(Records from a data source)
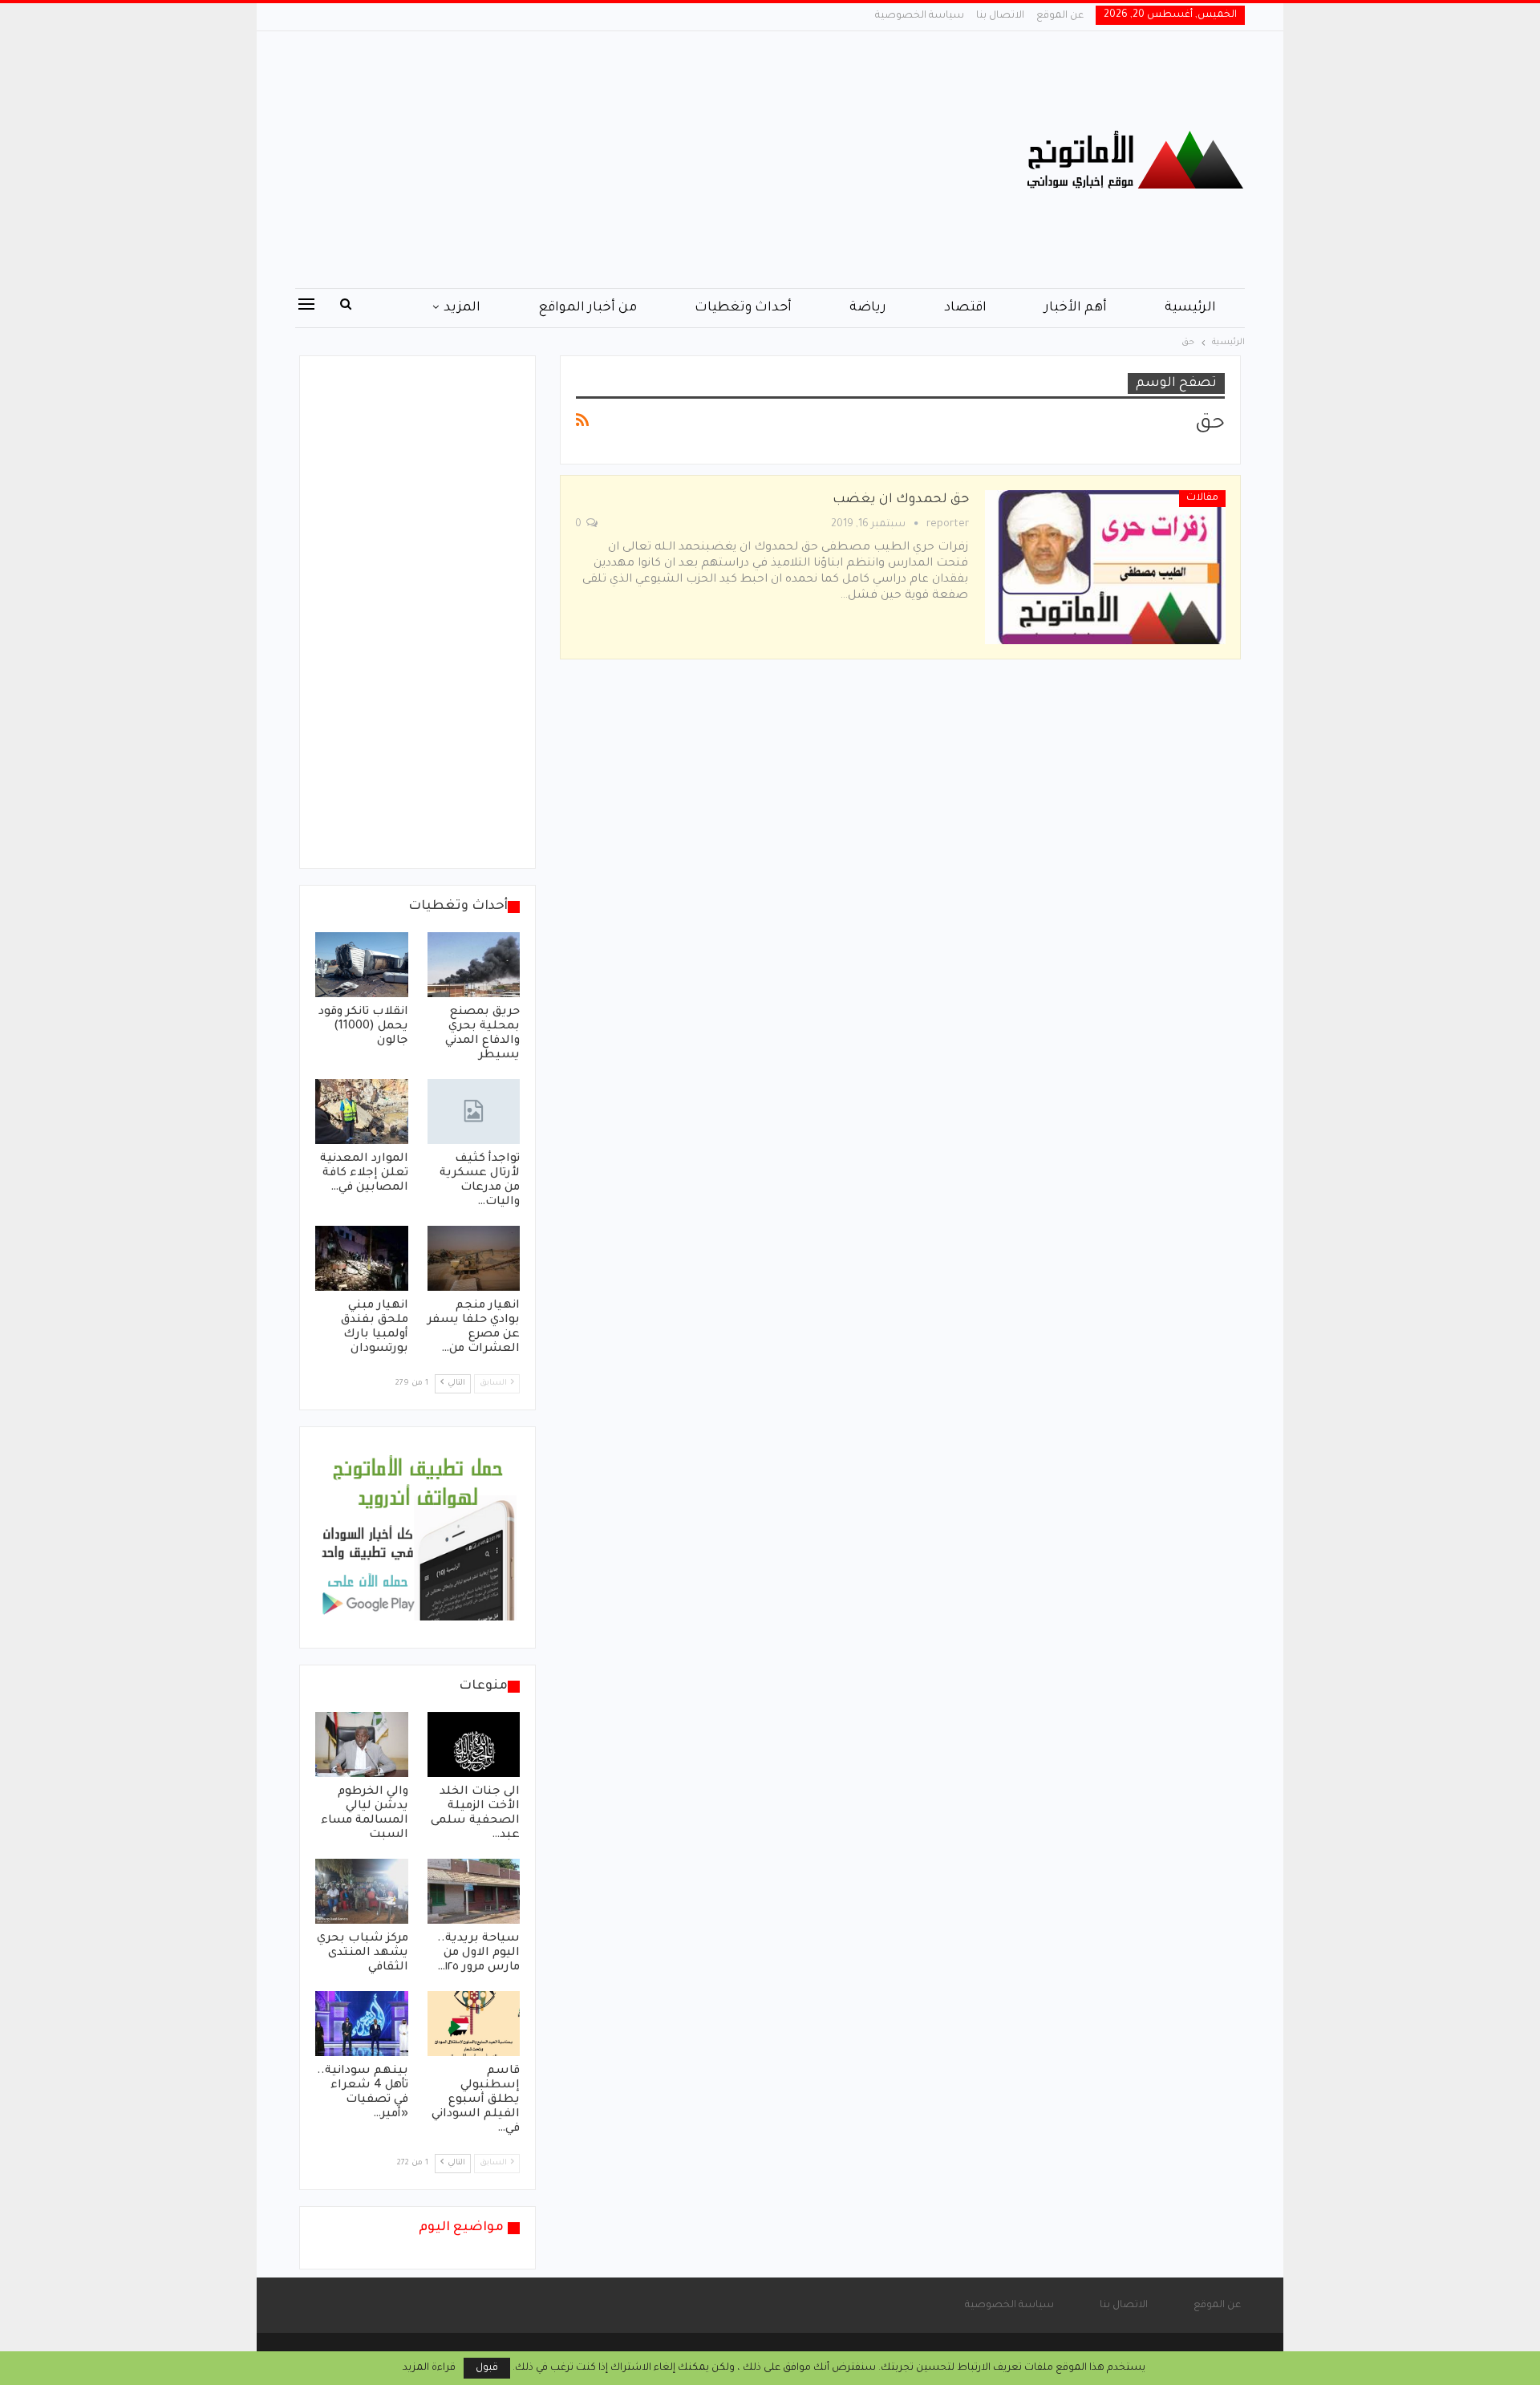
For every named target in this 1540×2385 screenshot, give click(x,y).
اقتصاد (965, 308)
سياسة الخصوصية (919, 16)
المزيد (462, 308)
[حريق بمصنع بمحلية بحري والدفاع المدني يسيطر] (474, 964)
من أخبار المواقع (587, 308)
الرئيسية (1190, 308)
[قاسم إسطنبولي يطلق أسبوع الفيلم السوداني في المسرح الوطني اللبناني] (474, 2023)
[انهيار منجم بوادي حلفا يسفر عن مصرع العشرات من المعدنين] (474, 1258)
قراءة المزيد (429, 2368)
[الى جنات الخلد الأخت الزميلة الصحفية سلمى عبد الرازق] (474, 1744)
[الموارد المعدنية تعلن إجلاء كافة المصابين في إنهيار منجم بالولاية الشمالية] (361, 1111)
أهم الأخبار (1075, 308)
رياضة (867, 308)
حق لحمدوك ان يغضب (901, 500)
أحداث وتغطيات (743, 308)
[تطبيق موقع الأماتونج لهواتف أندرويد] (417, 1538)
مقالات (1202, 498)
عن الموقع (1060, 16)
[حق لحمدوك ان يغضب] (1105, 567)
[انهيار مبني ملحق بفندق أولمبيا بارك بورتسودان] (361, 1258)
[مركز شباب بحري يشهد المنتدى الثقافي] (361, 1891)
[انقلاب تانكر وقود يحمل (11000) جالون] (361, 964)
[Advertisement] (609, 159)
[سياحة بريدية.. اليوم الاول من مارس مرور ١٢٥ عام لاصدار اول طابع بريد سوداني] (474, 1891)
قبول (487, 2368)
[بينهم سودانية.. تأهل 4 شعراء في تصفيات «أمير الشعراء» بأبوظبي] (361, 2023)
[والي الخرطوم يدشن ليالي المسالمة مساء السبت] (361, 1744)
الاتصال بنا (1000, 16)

### WHAT THE EXERCISE ASKS
Say how many lines in the entries above contain the string "بحري". Give the number by itself.

### SOLVED PROBLEM
2